Climate change, population growth and fire affect the vegetation of Western dryland ecosystems. For example, fire has changed some native shrub-dominated landscapes so that invasive weeds thrive and then perpetuate fire cycles.
To help track these impacts, Boise State researchers Nancy Glenn and Alejandro (Lejo) Flores have received a three-year $748,000 NASA Terrestrial Ecology grant. Their work will create models that quantify data from remote sensing devices on planes or satellites.
“We need to develop methods to better identify and quantify vegetation patterns across the landscape,” said Glenn professor of geosciences and director of the Boise Center Aerospace Laboratory.
Using remote sensors allows researchers to collect data on soils, moisture and vegetation faster and easier than traditional fieldwork. The problem, says Flores, an assistant professor of geosciences, is the sensors often collect too much information for most current ecosystem models to make use of. So their work will create a new class of models that more fully takes advantage of the data collected.

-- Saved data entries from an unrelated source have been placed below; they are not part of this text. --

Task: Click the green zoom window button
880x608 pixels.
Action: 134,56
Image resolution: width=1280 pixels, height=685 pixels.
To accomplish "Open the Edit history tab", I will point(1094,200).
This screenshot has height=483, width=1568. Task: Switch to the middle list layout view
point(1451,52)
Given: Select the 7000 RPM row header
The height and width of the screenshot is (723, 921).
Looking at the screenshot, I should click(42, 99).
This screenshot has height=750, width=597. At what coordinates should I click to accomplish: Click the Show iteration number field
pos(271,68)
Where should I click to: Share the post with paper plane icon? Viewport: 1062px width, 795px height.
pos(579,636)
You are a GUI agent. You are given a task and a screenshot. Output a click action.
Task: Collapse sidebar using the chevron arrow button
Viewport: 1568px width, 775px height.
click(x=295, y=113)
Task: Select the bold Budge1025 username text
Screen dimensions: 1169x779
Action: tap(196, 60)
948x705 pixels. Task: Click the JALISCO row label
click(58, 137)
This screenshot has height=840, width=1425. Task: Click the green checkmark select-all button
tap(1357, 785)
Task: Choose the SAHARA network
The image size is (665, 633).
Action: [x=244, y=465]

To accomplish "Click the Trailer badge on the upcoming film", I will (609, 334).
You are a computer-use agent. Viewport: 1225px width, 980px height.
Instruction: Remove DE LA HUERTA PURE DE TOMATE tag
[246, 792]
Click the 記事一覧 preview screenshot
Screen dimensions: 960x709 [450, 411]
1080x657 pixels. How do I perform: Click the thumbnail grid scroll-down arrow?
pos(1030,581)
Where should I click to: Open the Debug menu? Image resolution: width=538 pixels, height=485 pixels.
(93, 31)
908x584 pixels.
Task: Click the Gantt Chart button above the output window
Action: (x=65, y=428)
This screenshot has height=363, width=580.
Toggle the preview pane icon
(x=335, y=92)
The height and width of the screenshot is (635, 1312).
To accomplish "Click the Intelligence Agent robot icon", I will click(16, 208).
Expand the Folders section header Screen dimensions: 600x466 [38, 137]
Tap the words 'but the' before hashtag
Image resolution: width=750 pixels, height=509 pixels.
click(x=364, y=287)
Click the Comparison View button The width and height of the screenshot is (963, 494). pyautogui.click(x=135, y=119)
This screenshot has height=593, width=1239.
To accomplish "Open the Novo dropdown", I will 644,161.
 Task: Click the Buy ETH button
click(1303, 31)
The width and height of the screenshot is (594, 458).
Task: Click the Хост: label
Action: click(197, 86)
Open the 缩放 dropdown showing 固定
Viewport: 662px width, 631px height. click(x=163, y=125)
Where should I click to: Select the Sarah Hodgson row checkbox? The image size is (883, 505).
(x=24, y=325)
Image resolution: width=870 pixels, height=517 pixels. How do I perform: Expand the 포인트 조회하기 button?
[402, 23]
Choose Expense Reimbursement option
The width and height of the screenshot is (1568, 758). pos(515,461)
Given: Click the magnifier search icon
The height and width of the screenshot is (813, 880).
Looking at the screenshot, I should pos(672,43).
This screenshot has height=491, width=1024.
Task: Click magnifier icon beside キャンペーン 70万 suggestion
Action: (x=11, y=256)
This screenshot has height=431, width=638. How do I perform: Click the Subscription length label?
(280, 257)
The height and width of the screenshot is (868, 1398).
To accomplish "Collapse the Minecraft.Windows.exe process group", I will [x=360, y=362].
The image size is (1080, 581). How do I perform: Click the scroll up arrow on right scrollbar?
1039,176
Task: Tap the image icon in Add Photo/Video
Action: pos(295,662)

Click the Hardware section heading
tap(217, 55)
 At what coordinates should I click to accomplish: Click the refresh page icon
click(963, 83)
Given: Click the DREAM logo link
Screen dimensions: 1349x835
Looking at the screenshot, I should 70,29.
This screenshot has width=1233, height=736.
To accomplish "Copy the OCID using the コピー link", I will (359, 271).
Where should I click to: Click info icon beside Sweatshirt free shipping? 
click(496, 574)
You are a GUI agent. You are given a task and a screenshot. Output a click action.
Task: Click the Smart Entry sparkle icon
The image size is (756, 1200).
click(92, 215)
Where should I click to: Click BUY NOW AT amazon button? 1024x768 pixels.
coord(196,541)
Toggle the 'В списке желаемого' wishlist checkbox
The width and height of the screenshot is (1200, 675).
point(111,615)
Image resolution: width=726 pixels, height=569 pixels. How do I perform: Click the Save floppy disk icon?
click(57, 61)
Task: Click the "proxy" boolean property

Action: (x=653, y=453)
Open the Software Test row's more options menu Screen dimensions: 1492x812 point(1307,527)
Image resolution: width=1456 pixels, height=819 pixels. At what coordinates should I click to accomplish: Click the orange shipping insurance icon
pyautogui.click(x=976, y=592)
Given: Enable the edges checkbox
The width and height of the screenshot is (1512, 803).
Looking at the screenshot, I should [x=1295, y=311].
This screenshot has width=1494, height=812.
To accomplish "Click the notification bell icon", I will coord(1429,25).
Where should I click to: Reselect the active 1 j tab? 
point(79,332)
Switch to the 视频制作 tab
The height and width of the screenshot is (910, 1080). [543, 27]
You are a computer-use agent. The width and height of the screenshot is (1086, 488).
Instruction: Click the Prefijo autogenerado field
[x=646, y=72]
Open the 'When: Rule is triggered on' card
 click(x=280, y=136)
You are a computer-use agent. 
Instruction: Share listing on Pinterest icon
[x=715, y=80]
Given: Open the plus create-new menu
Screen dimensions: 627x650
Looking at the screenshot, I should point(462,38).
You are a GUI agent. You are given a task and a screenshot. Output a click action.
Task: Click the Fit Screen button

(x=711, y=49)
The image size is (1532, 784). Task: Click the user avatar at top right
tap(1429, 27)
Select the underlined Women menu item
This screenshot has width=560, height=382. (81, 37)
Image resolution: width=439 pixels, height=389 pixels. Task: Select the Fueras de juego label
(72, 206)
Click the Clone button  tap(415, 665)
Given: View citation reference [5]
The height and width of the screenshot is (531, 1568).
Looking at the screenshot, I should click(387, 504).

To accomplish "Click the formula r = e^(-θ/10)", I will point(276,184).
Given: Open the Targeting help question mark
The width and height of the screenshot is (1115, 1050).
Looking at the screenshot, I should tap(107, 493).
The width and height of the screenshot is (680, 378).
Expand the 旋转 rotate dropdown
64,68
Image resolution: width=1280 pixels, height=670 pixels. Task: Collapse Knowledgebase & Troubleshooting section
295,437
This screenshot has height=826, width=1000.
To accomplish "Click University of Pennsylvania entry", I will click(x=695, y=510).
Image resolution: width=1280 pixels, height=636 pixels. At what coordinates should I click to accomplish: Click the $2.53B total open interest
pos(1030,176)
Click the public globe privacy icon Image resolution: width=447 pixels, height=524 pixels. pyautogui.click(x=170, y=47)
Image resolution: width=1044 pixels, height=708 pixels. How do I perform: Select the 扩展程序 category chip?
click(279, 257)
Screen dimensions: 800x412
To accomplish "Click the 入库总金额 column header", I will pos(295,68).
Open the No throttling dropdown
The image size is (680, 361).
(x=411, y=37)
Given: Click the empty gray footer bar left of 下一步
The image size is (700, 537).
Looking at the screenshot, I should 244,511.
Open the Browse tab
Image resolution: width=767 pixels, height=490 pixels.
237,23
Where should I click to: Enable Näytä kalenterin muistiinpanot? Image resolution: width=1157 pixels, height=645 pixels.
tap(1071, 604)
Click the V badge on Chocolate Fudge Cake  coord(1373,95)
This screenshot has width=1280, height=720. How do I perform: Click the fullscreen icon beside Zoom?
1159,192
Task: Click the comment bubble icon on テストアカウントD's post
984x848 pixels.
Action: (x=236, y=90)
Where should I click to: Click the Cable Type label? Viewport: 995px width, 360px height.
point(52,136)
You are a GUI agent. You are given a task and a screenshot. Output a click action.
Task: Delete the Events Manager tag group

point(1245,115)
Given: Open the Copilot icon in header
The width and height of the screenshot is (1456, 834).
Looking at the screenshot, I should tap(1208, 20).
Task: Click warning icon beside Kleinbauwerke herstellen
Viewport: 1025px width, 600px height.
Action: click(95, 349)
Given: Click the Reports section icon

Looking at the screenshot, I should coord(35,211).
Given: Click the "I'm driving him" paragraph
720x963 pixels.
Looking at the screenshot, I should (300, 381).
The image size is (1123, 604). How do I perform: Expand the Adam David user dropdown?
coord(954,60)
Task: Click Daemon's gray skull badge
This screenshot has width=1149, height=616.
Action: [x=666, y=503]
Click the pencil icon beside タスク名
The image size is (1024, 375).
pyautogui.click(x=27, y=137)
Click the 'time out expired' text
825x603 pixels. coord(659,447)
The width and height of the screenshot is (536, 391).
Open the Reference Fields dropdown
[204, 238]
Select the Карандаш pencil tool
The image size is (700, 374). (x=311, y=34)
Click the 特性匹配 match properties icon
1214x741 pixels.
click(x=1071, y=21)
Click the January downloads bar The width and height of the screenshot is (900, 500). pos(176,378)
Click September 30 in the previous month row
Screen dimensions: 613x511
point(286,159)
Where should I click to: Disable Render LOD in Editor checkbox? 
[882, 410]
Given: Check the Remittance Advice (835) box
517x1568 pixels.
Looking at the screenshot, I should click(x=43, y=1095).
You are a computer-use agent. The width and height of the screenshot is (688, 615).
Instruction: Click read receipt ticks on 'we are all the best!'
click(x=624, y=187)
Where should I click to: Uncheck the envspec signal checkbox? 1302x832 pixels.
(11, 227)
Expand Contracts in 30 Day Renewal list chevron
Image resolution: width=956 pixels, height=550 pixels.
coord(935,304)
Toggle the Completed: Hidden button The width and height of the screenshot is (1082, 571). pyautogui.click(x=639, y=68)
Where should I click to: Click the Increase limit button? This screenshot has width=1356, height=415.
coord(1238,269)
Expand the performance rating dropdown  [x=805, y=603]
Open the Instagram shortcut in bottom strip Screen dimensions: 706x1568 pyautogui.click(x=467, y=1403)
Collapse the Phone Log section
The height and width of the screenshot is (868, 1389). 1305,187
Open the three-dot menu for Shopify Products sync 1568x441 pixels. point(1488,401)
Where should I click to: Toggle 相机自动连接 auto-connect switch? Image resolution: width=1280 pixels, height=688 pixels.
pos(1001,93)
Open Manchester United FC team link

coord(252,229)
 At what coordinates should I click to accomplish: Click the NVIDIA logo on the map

“The advantages of our approach is that we can map these properties over very large regions and monitor their change through time,” Flores said. “In doing so, we can better understand the complexities of ecosystem change at different scales.”
Glenn said it will take about three years to set up the models, which NASA and other researchers and land managers will be able to use.
Glenn said part of the grant also will fund research at two other universities and pay NASA for flying the sensors. Key collaborators on the project are Susan Ustin from University of California, Davis, and Jessica Mitchell from Appalachian State University.